Fearmongering, Hollywood-style

Fear is a very real and motivating force in the lives of Americans. If the color on the rainbow chart of terror alert changes, we think twice about flying. A bomb goes off in the London Underground, and suddenly London and Kabul become indistinguishable. President George W. Bush and crew have long been criticized for their use of fearmongering tactics to coerce and manipulate the American people to the point that shampoo is now considered a mortal threat to national security. Old news, right? What’s new is that these same tactics are being employed by Bill O’Reilly’s arch-nemesis: liberal Hollywood.

“Rendition,” a new film starring Jake Gyllenhaal, Reese Witherspoon and Meryl Streep, attempts to expose the American government’s alleged practice of extraordinary rendition. As explained in the film (or in any news forum, if you are awake) rendition is what the U.S. government calls their program of sequestering terrorism suspects away in prisons outside of the United States, so as not to be held liable to those pesky constitutional standards.

Witherspoon plays her signature all-American girl role as the beleaguered and pregnant wife of Anwar El-Ibrahimi, the target of the film’s extraordinary rendition operation. His rendition is ordered based on the fact that he was born in Egypt and that he received a couple of missed calls from a known terrorist. As it turns out, “they must have had the wrong number” is not a reasonable explanation when it comes to homeland security.

Soon enough, Anwar is quietly moved to a prison in North Africa – although I was surprised the location didn’t just read “Somewhere in the Middle East.” The audience later discovers from a document that the movie is supposed to take place in Tunis, but for the majority of the movie I was distracted by geography. Presumably the location was left unclear for a reason, to convince the audience that in any insecure location there could be an American torture operation at work (or sects of angry young marginalized men looking to wreak some havoc).

Reese Witherspoon did what she could with a negligible character. Gyllenhaal plays a moody and anxious CIA agent, who is described in a bit of clever dialogue as joining up to the agency on Sept. 12, 2001. He is not sure if he approves of what is being done to Anwar, but he is too slack-jawed and bleary-eyed to act. By the time signs of life actually do appear in his character, the audience is only left wondering about why he didn’t do anything before.

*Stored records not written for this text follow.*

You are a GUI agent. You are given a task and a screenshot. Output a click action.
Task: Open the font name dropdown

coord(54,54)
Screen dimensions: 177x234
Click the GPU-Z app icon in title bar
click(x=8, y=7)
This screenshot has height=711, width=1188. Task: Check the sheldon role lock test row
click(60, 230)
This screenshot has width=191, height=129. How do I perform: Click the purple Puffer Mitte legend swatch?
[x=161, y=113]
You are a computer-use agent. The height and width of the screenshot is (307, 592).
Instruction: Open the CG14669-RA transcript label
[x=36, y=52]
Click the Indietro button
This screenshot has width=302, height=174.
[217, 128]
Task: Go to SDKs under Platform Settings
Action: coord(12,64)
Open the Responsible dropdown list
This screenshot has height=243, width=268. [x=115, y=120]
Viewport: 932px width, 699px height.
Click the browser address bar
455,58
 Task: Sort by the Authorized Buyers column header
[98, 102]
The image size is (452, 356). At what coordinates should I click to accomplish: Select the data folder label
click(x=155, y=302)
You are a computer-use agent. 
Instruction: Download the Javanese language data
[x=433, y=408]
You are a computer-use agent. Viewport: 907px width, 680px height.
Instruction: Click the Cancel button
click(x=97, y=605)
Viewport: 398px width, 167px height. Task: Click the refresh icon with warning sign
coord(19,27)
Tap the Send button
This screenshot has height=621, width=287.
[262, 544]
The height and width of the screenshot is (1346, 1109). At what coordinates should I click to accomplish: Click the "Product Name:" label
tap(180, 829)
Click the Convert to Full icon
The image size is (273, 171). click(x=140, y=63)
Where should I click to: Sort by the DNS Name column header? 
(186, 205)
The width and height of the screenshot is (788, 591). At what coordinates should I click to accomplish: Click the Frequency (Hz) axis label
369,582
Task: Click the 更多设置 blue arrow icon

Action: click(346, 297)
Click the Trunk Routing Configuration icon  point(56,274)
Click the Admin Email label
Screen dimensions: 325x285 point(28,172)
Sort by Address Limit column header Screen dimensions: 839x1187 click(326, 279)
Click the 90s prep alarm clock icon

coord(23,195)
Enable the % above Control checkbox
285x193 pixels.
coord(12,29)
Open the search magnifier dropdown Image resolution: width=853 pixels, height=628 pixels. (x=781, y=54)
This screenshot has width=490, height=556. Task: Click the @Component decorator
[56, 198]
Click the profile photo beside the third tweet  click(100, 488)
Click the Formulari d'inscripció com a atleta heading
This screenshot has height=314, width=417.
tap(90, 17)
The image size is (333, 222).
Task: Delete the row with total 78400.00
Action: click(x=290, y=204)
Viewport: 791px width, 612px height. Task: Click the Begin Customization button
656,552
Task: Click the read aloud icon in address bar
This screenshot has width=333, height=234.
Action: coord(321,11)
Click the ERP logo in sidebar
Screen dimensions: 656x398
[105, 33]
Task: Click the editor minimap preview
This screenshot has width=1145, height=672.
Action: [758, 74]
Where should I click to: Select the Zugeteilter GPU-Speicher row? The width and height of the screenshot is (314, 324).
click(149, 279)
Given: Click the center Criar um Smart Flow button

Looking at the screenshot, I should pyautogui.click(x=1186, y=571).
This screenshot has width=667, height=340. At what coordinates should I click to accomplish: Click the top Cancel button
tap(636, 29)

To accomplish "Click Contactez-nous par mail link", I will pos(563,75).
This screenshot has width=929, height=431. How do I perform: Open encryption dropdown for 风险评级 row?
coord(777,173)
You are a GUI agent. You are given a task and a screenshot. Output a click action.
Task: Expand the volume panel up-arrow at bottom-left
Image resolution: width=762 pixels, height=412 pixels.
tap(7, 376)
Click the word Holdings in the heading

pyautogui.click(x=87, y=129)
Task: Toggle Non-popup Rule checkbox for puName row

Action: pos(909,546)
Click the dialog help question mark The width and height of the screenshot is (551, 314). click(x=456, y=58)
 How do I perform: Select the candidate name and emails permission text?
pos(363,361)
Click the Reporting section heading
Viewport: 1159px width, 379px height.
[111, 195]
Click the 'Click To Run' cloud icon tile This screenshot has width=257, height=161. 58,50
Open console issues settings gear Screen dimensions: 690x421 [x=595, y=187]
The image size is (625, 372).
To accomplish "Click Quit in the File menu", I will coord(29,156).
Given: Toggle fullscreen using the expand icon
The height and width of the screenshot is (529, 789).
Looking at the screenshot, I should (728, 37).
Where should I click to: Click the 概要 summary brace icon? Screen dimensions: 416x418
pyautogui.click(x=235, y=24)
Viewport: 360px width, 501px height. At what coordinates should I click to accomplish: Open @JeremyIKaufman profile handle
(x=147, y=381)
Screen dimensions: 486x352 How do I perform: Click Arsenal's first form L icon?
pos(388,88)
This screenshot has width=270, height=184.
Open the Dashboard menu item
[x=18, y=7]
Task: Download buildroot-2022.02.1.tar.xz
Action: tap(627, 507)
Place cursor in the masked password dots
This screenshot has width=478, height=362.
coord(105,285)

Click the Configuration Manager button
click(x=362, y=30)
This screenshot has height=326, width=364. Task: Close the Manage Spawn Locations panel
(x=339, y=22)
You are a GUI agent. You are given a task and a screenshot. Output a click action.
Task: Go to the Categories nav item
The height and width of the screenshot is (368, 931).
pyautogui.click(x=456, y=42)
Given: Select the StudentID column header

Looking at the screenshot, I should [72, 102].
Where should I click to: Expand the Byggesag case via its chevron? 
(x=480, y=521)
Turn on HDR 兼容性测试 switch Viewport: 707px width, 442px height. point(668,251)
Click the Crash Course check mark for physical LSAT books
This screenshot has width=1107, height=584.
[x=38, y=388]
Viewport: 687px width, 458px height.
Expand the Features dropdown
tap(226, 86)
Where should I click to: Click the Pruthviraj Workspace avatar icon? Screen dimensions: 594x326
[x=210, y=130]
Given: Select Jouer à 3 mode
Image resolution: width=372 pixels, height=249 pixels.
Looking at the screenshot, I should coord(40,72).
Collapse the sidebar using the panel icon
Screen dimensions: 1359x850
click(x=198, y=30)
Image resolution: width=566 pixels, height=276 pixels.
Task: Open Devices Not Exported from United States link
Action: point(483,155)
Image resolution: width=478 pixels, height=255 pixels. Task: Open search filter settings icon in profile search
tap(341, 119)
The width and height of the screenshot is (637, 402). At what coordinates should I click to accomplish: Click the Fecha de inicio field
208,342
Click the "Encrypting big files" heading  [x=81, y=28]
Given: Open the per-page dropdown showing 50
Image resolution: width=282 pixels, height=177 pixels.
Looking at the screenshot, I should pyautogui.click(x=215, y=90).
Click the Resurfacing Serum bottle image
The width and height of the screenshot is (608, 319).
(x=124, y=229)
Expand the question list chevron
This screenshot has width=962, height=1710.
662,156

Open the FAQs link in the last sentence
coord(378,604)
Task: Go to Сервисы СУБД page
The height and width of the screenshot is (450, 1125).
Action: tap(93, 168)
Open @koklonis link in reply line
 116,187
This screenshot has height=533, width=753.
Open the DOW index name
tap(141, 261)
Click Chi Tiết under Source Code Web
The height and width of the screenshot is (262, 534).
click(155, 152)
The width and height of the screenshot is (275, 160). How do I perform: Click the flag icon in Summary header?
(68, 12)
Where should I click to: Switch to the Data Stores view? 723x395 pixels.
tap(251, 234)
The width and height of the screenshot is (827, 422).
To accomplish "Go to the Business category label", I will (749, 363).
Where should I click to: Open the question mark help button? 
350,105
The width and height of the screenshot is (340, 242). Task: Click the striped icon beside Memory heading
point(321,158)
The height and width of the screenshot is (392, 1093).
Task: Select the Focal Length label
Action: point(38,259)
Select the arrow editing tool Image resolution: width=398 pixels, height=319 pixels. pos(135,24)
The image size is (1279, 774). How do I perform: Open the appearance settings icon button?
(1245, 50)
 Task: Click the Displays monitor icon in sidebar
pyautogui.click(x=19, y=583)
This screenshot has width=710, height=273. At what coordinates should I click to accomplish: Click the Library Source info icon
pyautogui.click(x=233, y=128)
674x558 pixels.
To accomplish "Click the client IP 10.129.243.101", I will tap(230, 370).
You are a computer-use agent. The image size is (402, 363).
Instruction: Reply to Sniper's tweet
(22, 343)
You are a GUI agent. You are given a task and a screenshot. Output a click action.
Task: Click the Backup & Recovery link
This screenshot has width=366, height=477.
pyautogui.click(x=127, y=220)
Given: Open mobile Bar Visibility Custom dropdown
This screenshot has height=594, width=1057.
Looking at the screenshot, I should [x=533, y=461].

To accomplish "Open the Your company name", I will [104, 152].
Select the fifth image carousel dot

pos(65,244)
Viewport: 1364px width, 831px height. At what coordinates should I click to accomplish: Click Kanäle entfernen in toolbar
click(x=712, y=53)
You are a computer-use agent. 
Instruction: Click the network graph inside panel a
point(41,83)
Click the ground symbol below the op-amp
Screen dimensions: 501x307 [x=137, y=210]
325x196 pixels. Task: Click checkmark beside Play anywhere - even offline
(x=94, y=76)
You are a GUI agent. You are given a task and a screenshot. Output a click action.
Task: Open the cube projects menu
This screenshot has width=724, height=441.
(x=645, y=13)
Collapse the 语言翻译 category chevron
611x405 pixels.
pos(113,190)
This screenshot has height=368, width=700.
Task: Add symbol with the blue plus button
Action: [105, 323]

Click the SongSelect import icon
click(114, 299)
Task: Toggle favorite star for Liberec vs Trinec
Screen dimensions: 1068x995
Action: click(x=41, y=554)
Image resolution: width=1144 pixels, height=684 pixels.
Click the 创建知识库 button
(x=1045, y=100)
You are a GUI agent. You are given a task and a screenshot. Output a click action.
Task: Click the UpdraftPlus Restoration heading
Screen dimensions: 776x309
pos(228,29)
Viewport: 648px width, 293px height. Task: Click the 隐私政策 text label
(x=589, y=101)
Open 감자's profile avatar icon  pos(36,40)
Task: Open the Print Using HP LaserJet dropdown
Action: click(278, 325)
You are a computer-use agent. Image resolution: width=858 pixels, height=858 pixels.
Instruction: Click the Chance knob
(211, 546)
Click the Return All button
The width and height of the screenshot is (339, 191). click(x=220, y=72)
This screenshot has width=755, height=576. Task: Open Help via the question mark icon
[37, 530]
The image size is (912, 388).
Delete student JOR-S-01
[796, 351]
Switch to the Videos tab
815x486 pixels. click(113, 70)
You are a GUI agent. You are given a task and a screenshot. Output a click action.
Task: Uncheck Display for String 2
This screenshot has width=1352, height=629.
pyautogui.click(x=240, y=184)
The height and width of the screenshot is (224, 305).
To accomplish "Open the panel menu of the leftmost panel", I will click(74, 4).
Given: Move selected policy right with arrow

“Rendition” also introduces several new actors to the American screen. Chief among them is the Israeli actor Yigal Naor, who convincingly plays the lead interrogator of the prison. Naor plays this character with subtlety and nuance, for he is both cruel and sympathetic at the same time.

The objectable part of this film was not the subject matter but the manner in which it was addressed. It was as if director Gavin Hood took a page from right out of the neocon playbook, hammering the notion that rendition can and will happen to you and those you love, right down the audience’s throat. It is original subject matter, handled in an unoriginal and ultimately somewhat disappointing way.